Das abendliche Schauen und Mailen wurde zum angenehmen Zeitvertreib. Meine Kollegin, mit der ich zur Arbeit fahre, kam auch irgendwann zu Parship, und wir tauschten morgens oft amüsiert und manchmal genervt unsere Geschichten aus. Zwölf Männer sah ich in dieser Zeit. Die meisten waren firm im Erzählen über sich und ihre vergangenen Ehen, aber ungeübt im Kontakt-Herstellen und Nachfragen, viele noch in alten Geschichten gefangen, ohne das vor sich zunächst zugeben zu wollen. Bei manchen Männern hatte ich leider auch den Eindruck, sie nutzen Parship zum Zeitvertreib.
Im Juli 2005 schickte ich in einem eher entnervten Zustand eine unkommentierte Anfrage an einen Herrn in der nächsten Großstadt, der mir trotzdem prompt zurückschrieb. Er war eher einer der 'Kurzmailer', dafür zuverlässig und mit Humor, und wollte mich ohne Umwege kennen lernen. Er war zu diesem Zeitpunkt ein Jahr Single, erst vier Wochen dabei und hatte schon vier nette Treffen hinter sich, wie ich später erfuhr.
Als ich ihn vom Zug abholen wollte, stand er schon mit dem Rücken zu mir auf dem Bahnsteig. Ich legte ihm die Hand auf die Schulter und sagte 'Nimm mich!'. Er sagte später, damit sei es doch schon klar gewesen, oder? Wir saßen dann draußen in einem Café. Ich klagte ihm ein bisschen mein Leid über mein 'Ladenhüterdasein'. Er schaute relativ verständnislos, er fände mich weder zu alt, zu klein noch zu rund, und arbeiten würde ich ja nur mit Kindern, also ungefährlich ;-) So machten wir dann einen langen Spaziergang am Fluss entlang, und der Rückweg war lang aufgrund der hohen Kussfrequenz.
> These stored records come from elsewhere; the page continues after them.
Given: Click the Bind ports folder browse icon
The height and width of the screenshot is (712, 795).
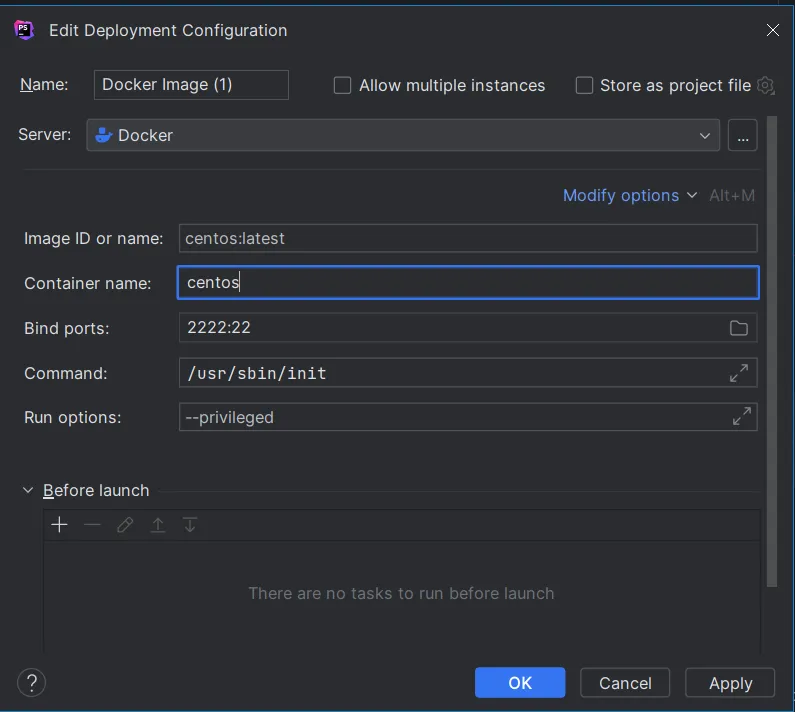Looking at the screenshot, I should pos(739,328).
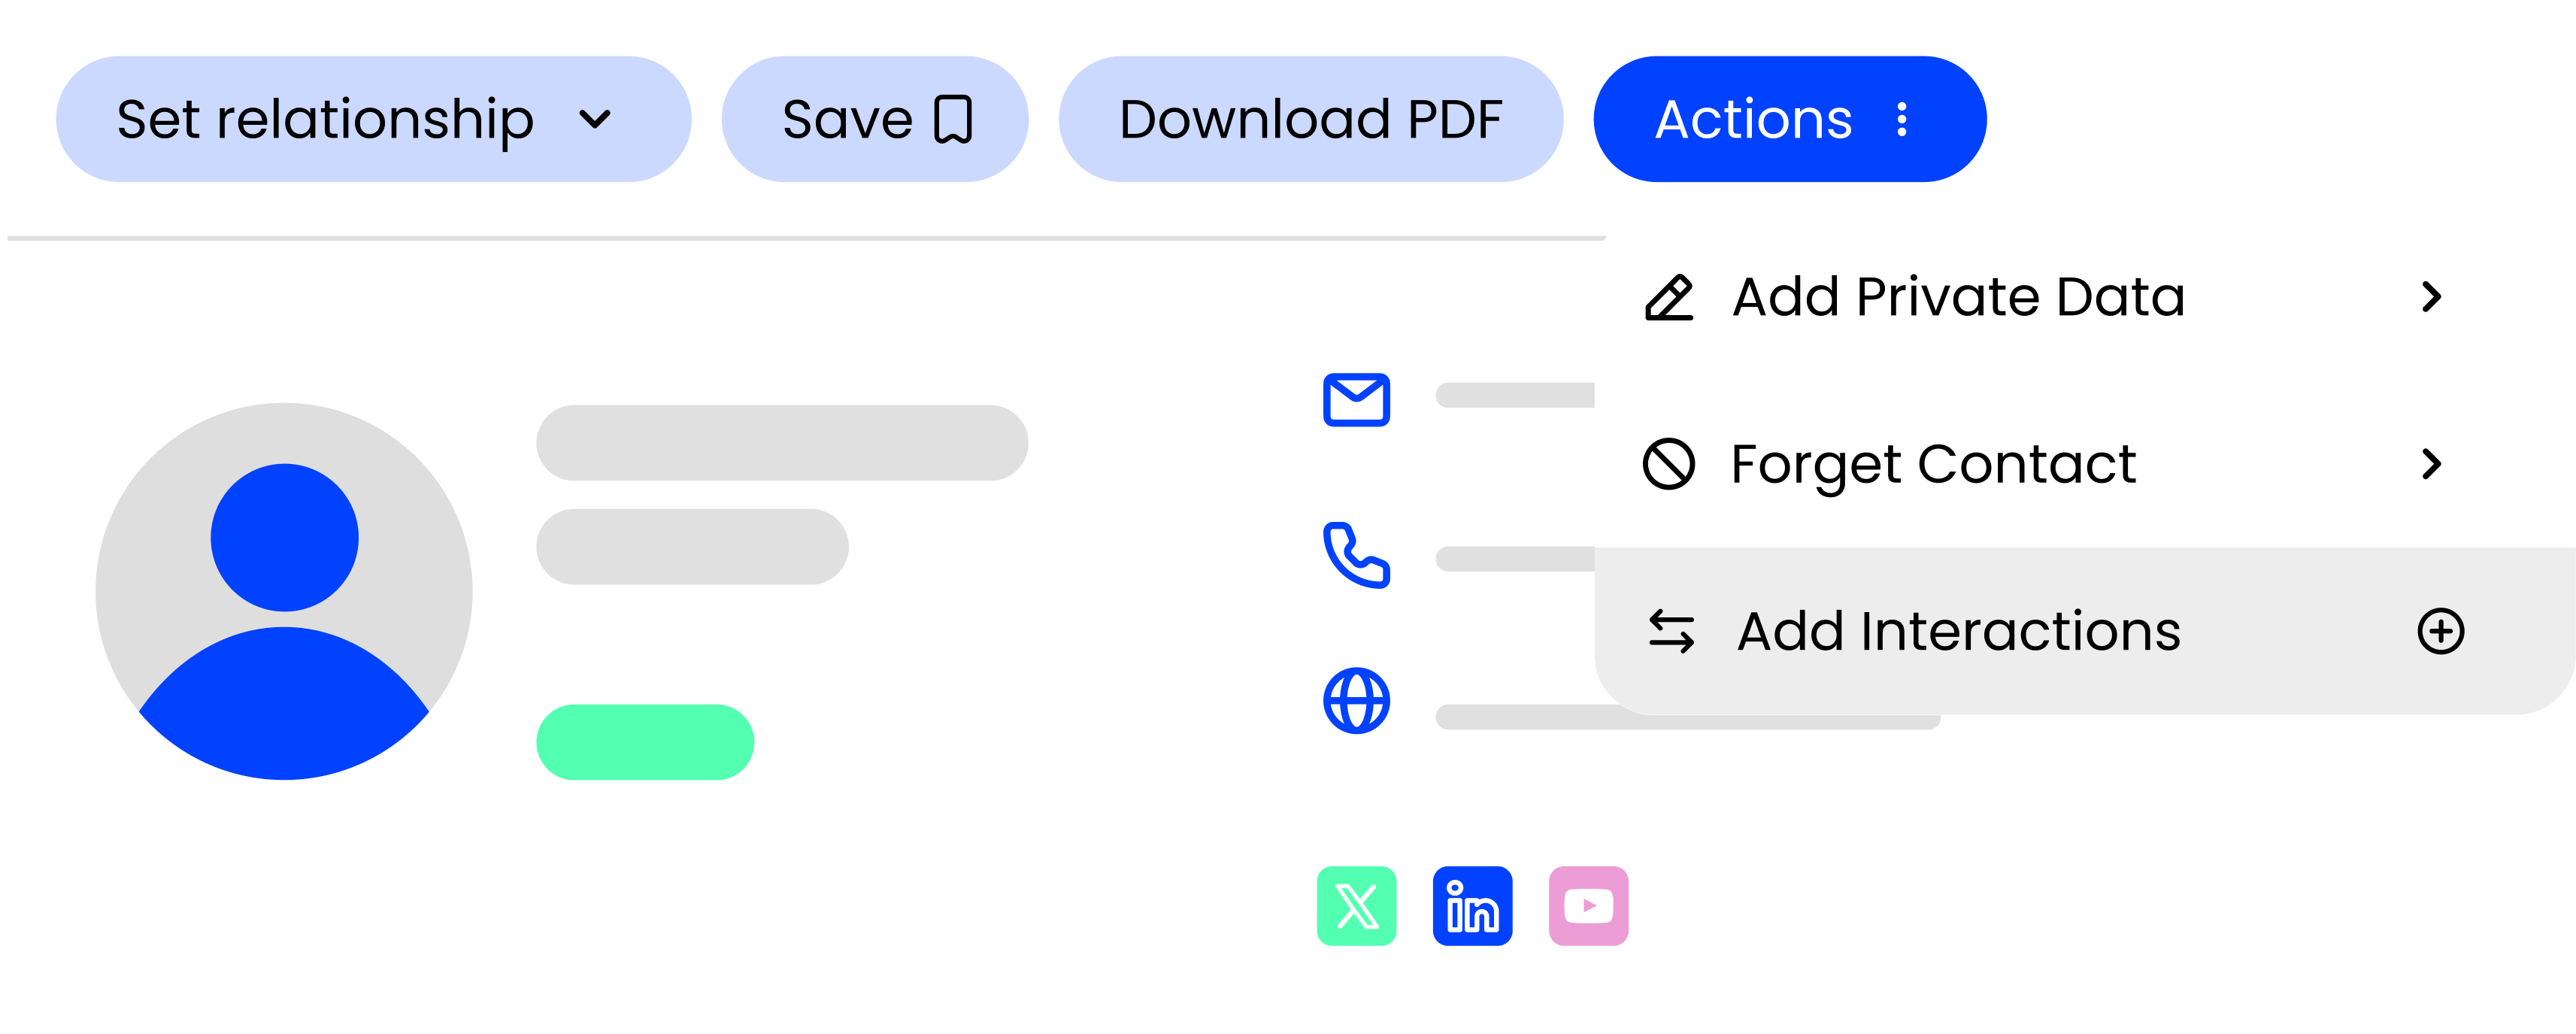Open the LinkedIn social icon
This screenshot has width=2576, height=1034.
click(x=1472, y=906)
Am nächsten Tag hatte er beruflich in meiner Stadt zu tun und holte mich von der Arbeit ab. Als wir uns dann wieder am Bahnhof trennten, sagte er: 'Du, wenn sich das so mit uns weiterentwickelt, lade ich dich zur Goldenen Hochzeit meiner Eltern ein im Oktober.' Meine Güte, dachte ich, der will wirklich was Festes, und wollte es mir überlegen.
In den folgenden Monaten intensivierte sich die Beziehung und stellenweise meine Ambivalenz. Ich musste von lieb gewordenen Wünschen an einen Idealmann Abschied nehmen. Er kann nicht kochen und tanzen, er reist nicht so gern wie ich. Dass sein Hobby Radfahren sei, hat er nur für das Profil erfunden, denn er ist unsportlich. Aber: Er hat ein goldenes Herz, ist mir so liebevoll zugetan wie noch kein anderer Mann. Wir lieben es, zusammen Musik zu hören, in Ausstellungen oder ins Kino zu gehen oder lecker zu essen. Meine Beweglichkeit steckt ihn an, und mir tut seine Ruhe gut.
Aus allen Wolken fiel ich allerdings, als sich Anfang Januar 2007 im Urlaub auf Rügen etwa folgende Szene ereignete im Gespräch über eine im Juli geplant Kanada-Reise:
Er: 'Du, wenn man sich unter den Niagarafällen küsst, muss man eigentlich verheiratet sein.'
Ich: 'Wie, willst du mich jetzt noch vorher heiraten oder was?'
Er: 'Ja!'
Das brachte bei mir das Blut zum Stocken, und ich erbat Bedenkzeit.
Im Juni 2007 haben wir - beide zum ersten Mal - mit 100 Gästen Hochzeit gefeiert und sind glücklich. Wir leben nach wie vor, beruflich bedingt, 100 km voneinander entfernt und wünschen uns, weiter aufeinander zu zu wachsen."